Focus on NBA: l’era dei veri playmaker è finita?

Ci siamo ormai tutti abituati a vedere play che tengono una media di 21-22 punti a partita in NBA, fingendosi più guardie che registi puri e nettamente differenti da un giocatore, ad esempio, come Steve Nash, che nel suo gioco privilegia decisamente le assistenze. Parliamo dei vari Rose, Westbrook, Irving, e molti altri giocatori che, più che abituati a far girare la squadra, forzano molto tiri, senza distribuire mai troppi assist. C’è anche qualche eccezione, rappresentata ad esempio da Chris Paul, o da Rajon Rondo, giocatori in grado di offrire sia più di 10 assist a partita di media, sia un buon contributo offensivo.

Il ruolo del playmaker si sta evolvendo, in favore di una sorta di falso play, con meno visione di gioco ed una minore capacità di gestire il ritmo della gara, diverso rispetto a quanto si è visto in passato. Sembra esserci una differenza abissale tra la generazione dei Fisher e dei Nash, e quella degli Westbrook, dei Rose, dei Lawson, e della maggior parte dei play giovani in circolazione.

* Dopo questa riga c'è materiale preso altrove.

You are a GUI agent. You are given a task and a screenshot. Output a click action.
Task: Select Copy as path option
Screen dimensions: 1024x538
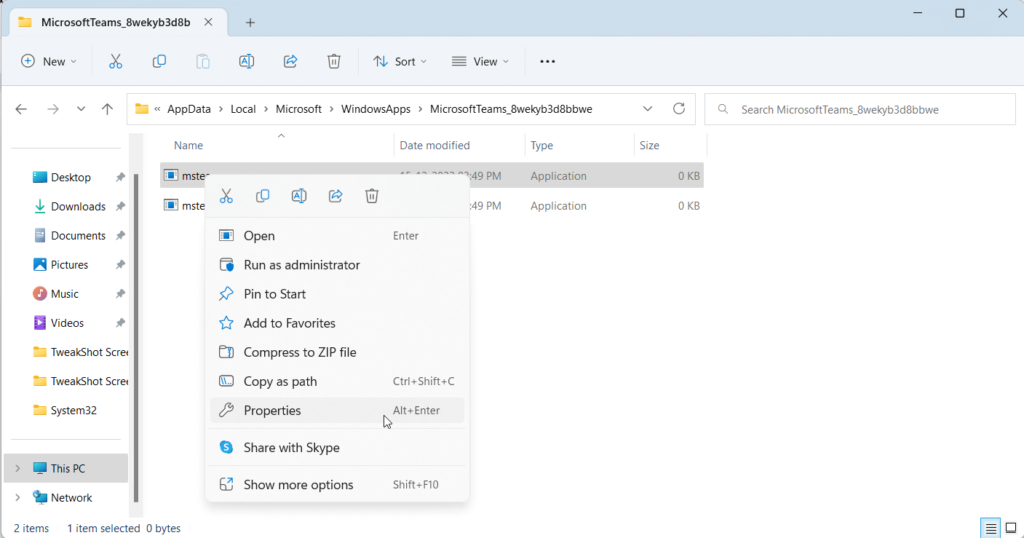280,381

Statistiche alla mano, ce ne accorgiamo subito: confrontiamo ad esempio i dati di Steve Nash, play puro, e di Russel Westbrook, uno di quelli che si possono definire “falsi play”, nonostante tra i due ci siano più di 15 anni di differenza. Il canadese la scorsa annata ha viaggiato a 12.5 punti di media, tirando con un ottimo 53% dal campo e condendo il tutto con 10.7 assist per gara, mentre il play dei Thunder si è tenuto a 23.6 punti a partita, tirando con un 45% dal campo e smistando 5.4 assist per gara; le palle perse di entrambi si assestano sulle 3.6 per gara.

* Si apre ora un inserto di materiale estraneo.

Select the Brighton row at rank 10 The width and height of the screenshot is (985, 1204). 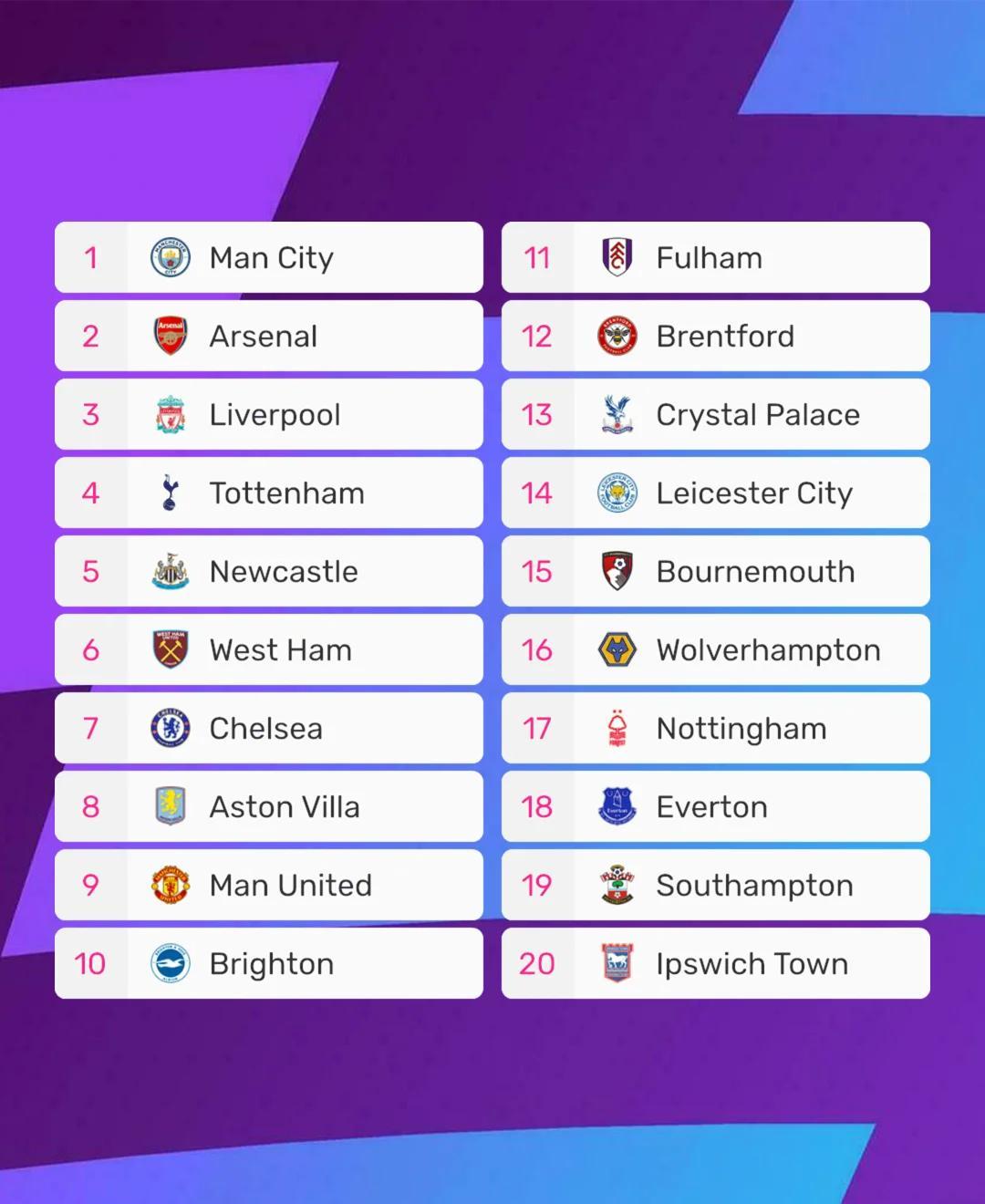(269, 964)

Da questi numeri si può dedurre che Westbrook è abituato a prendere più tiri di Nash (quasi 19 a partita, contro i 9 del play dei Lakers), e di conseguenza a realizzare di più, forzando con ben maggiore frequenza; il canadese invece tira meno (complici anche i meno minuti giocati), ma date le alte percentuali dal campo si intuisce che sia abituato a prendere perlopiù tiri in ritmo. Per quanto riguarda i turnovers, pur fermandosi entrambi a quasi 4 a partita, c’è da dire che l’ex Suns all’età di Westbrook era abituato a perdere solamente due palle di media; il play dei Thunder è abituato invece a tenere troppo la palla e a gestirla non sempre in modo adeguato.

Russel Westbrook è in sostanza una guardia pura: alta 1.90 m, con un grande atletismo, una visione di gioco e capacità di passatore più da “due” ed un atletismo non esattamente da playmaker. Senza contare, tra l’altro, i tiri forzati che questi (a)tipi(ci) di giocatori collezionano, e che non giovano certo alla squadra. Ai Thunder è capitato spesso di farne le spese, anche nelle ultime Finali, nonostante l’exploit (43 punti) in gara 4 di Westbrook.

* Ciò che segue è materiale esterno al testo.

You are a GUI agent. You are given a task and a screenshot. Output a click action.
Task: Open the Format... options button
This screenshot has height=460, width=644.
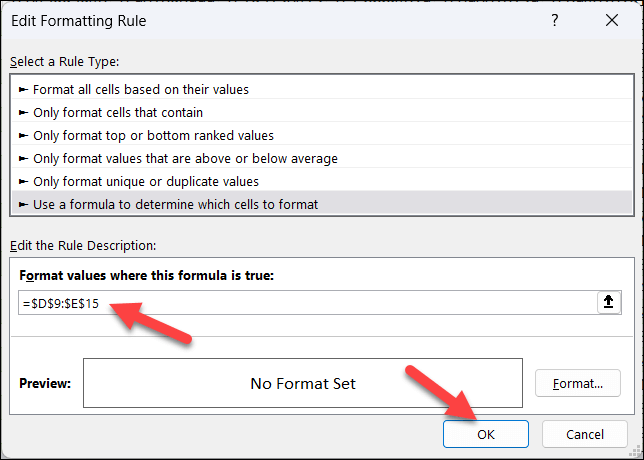[577, 383]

Stiamo parlando di quelle che nel basket a stelle e strisce vengono definite combo-guard, ovvero giocatori che combinano gli attributi di una shooting guard e di una point guard. Se si cerca su un dizionario inglese la parola “playmaker” troveremo come definizione (tradotta) “giocatore che ha il ruolo di offrire opportunità di segnare ai suoi compagni di squadra”. Ormai i play autentici in circolazione sono diminuiti, e non è probabilmente un avvenimento positivo. Tra una ventina di anni, forse, dello stile di gioco di Hall Of Famer come John Stockton o Isiah Thomas, ma anche di giocatori che hanno fatto la storia del basket più recente, come lo stesso Steve Nash e Jason Kidd ricorderemo poco o nulla.

Un giocatore che, pur non essendo la prima scelta offensiva di una squadra, è un eccellente passatore, è una sicurezza per la squadra con la palla tra le mani e nella gestione delle azioni. I playmaker puri, almeno negli USA (Prigioni e Rubio sono due esempi di veri play non statunitensi), stanno diventando merce rara, ed ecco perché le franchigie farebbero bene a pensarci due volte prima di imbastire trade che li coinvolgano.